> [Passage shown]:
--------

Once Upon a Time in Mumbaai portrays Sultan’s reign as benign and Shoaib’s rise as the beginning of Mumbai’s fall, suggesting that had Shoaib been stopped in his tracks, the Mumbai bomb blasts would never have happened.
In the sequel, Akshay Kumar plays Shoaib, who is ensnared in a love triangle that his power and influence cannot resolve.
Shootout At Wadala
What might Ibrahim’s trajectory have been if Manya Surve had not been killed in a police encounter in 1982? That’s the question driving Sanjay Gupta’s Shootout At Wadala (2013). Surve, a hoodlum who carved his own path and killed Ibrahim’s beloved brother Sabir in 1981, was bumped off by the Mumbai police in what is described as the first such “encounter death”. The tip-off about the fugitive Surve’s whereabouts came from Ibrahim, according to Mumbai gangster lore.
In Shootout at Wadala, John Abraham is Surve and Sonu Sood is Ibrahim, renamed Dilawar. Sood’s Dilawar is in the same mould as all the other villains the actor has played in countless films. Like Once Upon a Time in Mumbaai, this film suggests that the Mumbai police used Ibrahim in his early years to take down other gangsters, only to shrink in horror later from the antics of their Frankensteinian creation.
Vishram Sawant’s D (2005) was among the gangster movies produced by Ram Gopal Varma in the 1990s and 2000s. Randeep Hooda play Deshu, whose formative years resemble a romanticised version of Ibrahim’s origin story. The son of a police constable, Deshu gets involved in gang rivalry and goes on the warpath after his friend is killed.
S Hussain Zaidi’s book Dongri to Dubai details a high-level operation to assassinate Ibrahim during his daughter’s wedding to cricketer Javed Miandad’s son in Dubai in 2005. According to Zaidi, the man in charge was Ajit Doval, the former Intelligence Bureau head (and present National Security Advisor). Doval reportedly recruited a couple of fugitive gangsters to carry out the hit. The operation was botched at the last minute because a team of Mumbai police officers also landed up the venue, and, unaware of the Union government’s involvement, tried to arrest the gangsters, Zaidi wrote.
There is no such confusion or turf war in Nikkhil Advani’s D-Day (2013). The Dawood Ibrahim-like gangster Iqbal Seth, also known as Goldman, is holed up in Karachi as a guest of the Pakistani intelligence. A group of undercover Indian agents is in hot pursuit, risking life and limb to get Goldman back to India and face a trial. Rishi Kapoor is a scream as the don who likes to protect his eyes from the glare at all times.
Apoorva Lakhia’s bizarre hagiography portrays Ibrahim’s real-life sister Haseena Parkar as a wronged woman who becomes a criminal because of circumstances and police harassment. Shraddha Kapoor plays Haseena, while her real-life sibling Siddhanth Kapoor plays the future lawbreaker known only as “Bhai” in the movie.
Rahul Dholakia’s Raees (2017), starring Shah Rukh Khan, is about prohibition in Gujarat and the rise and fall of a locally brewed Robin Hood. Narendra Jha plays Musa, a Mumbai gangster inspired by Ibrahim. Musa gets Raees to transport cartons of gold across North India, but neglects to tell him that the cargo actually contains the RDX explosive. The noble and upright Raees kills Musa in retaliation.
Coffee with D
Why so serious? Zakir Hussain plays Ibrahim as a down-on-his-luck hood in the misfired satire Coffee With D (2017). Sunil Grover is a television journalist named Arnab who scores an interview with the man known as “D”. The wig is floppy and the sunglasses larger than usual. Most movies venerate Ibrahim, but this one reduces him to a joke – perhaps the best revenge.

--------

> [Given entries]:

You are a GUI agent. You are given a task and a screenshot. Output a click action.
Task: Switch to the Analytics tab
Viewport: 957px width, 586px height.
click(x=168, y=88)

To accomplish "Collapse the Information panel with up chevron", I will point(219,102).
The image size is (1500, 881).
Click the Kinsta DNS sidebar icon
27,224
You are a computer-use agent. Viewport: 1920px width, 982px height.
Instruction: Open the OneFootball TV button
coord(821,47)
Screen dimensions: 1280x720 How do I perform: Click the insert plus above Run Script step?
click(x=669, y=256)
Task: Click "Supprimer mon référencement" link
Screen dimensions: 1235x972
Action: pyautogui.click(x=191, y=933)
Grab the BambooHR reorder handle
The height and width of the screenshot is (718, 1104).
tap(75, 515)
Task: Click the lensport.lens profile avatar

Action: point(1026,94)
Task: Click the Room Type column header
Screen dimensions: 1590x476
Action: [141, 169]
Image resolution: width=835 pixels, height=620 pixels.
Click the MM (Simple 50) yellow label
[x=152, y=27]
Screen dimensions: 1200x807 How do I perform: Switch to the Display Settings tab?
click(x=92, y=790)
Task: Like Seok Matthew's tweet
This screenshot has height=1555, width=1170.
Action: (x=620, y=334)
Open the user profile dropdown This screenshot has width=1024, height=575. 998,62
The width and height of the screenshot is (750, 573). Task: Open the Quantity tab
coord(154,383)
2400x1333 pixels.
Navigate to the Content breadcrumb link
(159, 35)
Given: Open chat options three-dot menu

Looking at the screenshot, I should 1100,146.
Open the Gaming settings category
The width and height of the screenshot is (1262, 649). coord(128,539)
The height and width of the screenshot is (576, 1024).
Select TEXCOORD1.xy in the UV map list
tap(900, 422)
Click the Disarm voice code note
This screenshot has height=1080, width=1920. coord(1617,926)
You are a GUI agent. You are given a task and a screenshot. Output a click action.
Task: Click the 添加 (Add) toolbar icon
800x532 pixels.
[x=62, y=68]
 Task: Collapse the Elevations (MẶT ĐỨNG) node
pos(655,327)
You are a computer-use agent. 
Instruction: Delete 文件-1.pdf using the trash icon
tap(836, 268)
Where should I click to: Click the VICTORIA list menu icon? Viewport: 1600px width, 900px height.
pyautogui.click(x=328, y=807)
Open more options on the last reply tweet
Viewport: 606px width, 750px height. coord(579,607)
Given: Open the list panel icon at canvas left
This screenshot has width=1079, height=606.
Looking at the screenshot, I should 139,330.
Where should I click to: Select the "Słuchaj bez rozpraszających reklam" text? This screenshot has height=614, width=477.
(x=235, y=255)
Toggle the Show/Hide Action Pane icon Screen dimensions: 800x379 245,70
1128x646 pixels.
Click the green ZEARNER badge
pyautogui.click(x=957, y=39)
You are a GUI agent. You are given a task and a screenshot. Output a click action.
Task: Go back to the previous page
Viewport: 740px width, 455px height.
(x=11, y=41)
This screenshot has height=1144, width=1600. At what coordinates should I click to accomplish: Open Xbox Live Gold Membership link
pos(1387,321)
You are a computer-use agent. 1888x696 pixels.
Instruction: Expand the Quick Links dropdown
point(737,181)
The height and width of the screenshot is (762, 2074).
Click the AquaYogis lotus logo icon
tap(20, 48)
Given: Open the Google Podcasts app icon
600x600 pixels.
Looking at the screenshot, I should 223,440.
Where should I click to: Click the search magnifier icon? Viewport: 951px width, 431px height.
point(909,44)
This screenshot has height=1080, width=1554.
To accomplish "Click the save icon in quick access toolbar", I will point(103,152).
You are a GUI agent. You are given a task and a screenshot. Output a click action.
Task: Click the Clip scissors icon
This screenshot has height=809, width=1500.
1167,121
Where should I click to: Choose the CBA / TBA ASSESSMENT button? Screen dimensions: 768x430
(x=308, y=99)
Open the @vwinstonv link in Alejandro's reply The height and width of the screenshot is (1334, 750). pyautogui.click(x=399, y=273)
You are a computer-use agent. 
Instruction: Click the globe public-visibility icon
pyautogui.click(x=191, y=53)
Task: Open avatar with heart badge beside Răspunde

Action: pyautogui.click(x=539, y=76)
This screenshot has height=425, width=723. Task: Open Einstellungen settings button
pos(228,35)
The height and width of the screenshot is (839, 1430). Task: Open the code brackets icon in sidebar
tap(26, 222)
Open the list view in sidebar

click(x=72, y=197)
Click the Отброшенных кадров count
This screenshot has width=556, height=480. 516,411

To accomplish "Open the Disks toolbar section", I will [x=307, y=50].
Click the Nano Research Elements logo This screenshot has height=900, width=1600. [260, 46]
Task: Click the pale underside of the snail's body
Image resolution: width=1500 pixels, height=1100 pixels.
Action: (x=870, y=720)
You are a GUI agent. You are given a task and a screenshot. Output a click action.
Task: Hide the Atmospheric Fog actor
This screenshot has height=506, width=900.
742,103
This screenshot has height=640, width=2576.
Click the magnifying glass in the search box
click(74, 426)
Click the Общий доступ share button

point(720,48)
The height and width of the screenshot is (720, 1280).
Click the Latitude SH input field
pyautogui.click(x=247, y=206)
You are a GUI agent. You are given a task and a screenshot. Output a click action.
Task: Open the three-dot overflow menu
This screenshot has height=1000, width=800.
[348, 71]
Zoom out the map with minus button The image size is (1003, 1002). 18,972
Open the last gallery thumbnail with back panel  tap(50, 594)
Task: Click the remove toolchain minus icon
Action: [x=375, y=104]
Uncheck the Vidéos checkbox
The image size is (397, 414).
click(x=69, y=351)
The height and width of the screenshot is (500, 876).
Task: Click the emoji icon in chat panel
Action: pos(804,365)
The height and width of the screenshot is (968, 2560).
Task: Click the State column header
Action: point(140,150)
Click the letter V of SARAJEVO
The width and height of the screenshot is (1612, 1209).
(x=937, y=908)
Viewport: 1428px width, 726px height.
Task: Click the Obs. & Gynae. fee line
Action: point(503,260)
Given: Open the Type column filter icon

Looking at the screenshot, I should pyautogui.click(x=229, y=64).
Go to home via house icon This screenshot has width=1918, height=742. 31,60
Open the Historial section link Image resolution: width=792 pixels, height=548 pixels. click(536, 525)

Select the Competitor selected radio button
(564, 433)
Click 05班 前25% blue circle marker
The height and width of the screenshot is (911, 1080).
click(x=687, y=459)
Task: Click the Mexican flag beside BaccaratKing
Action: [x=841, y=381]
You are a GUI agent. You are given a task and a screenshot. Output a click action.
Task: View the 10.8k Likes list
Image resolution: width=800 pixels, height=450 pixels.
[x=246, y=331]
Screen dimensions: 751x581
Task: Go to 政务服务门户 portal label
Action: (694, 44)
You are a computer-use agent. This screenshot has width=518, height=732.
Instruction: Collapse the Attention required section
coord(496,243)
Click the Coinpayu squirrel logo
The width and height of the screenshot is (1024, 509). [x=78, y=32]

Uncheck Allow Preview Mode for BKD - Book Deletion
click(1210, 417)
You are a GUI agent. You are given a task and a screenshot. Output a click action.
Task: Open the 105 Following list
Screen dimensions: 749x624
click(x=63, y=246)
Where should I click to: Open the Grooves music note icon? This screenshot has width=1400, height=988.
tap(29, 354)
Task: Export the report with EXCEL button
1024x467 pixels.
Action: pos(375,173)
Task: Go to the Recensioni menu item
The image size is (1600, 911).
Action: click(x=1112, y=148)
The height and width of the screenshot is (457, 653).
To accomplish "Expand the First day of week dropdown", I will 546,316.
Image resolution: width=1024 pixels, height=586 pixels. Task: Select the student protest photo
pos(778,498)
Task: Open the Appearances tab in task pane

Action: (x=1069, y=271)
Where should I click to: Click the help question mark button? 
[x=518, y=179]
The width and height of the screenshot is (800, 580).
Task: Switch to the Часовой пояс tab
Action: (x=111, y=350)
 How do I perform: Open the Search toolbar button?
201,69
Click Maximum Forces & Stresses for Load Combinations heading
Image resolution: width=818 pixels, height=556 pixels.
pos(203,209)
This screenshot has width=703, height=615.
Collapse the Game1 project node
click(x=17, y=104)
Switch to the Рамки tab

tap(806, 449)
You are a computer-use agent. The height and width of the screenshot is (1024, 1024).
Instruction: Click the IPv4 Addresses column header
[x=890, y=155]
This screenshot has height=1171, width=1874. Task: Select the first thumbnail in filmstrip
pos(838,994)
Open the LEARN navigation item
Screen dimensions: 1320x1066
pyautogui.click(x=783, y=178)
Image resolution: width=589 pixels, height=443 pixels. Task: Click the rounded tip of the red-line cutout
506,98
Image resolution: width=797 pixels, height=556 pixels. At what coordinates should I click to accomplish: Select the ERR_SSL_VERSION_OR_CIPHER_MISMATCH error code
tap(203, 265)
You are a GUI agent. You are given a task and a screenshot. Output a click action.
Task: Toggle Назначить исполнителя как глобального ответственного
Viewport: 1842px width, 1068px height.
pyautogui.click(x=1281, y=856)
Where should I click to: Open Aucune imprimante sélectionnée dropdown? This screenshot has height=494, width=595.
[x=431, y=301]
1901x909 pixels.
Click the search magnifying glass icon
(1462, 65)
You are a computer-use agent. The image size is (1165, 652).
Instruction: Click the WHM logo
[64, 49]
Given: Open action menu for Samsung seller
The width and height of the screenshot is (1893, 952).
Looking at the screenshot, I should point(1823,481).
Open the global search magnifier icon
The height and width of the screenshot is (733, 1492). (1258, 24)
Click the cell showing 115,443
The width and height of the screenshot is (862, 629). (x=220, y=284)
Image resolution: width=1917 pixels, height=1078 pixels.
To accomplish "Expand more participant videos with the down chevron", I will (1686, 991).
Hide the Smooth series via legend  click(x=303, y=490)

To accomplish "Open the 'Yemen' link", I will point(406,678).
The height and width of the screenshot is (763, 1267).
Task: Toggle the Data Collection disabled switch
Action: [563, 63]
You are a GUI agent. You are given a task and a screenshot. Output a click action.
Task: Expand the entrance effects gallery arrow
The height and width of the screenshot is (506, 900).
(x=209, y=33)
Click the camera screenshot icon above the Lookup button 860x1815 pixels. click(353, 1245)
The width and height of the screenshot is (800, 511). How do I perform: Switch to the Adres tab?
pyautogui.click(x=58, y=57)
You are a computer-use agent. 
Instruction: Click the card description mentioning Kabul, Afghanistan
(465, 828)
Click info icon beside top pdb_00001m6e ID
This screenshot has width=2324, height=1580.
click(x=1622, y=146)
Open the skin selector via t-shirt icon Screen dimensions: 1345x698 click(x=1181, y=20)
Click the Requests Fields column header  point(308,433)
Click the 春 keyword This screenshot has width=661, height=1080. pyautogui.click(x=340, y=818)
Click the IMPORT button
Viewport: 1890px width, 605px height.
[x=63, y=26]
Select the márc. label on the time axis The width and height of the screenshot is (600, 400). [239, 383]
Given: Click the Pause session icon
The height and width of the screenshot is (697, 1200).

--------

> [Tasks for this exercise]:
[1] From the passage on gangster films, output everything between "Once Upon a Time in Mumbaai portrays" and "influence cannot resolve.", inclusive.
[2] How would this sentence from the passage on gangster films read in Spanish: "In the sequel, Akshay Kumar plays Shoaib, who is ensnared in a love triangle that his power and influence cannot resolve."?

> [Solution list]:
[1]
Once Upon a Time in Mumbaai portrays Sultan’s reign as benign and Shoaib’s rise as the beginning of Mumbai’s fall, suggesting that had Shoaib been stopped in his tracks, the Mumbai bomb blasts would never have happened.
In the sequel, Akshay Kumar plays Shoaib, who is ensnared in a love triangle that his power and influence cannot resolve.

[2] En la secuela, Akshay Kumar interpreta a Shoaib, que queda atrapado en un triángulo amoroso que su poder y su influencia no pueden resolver.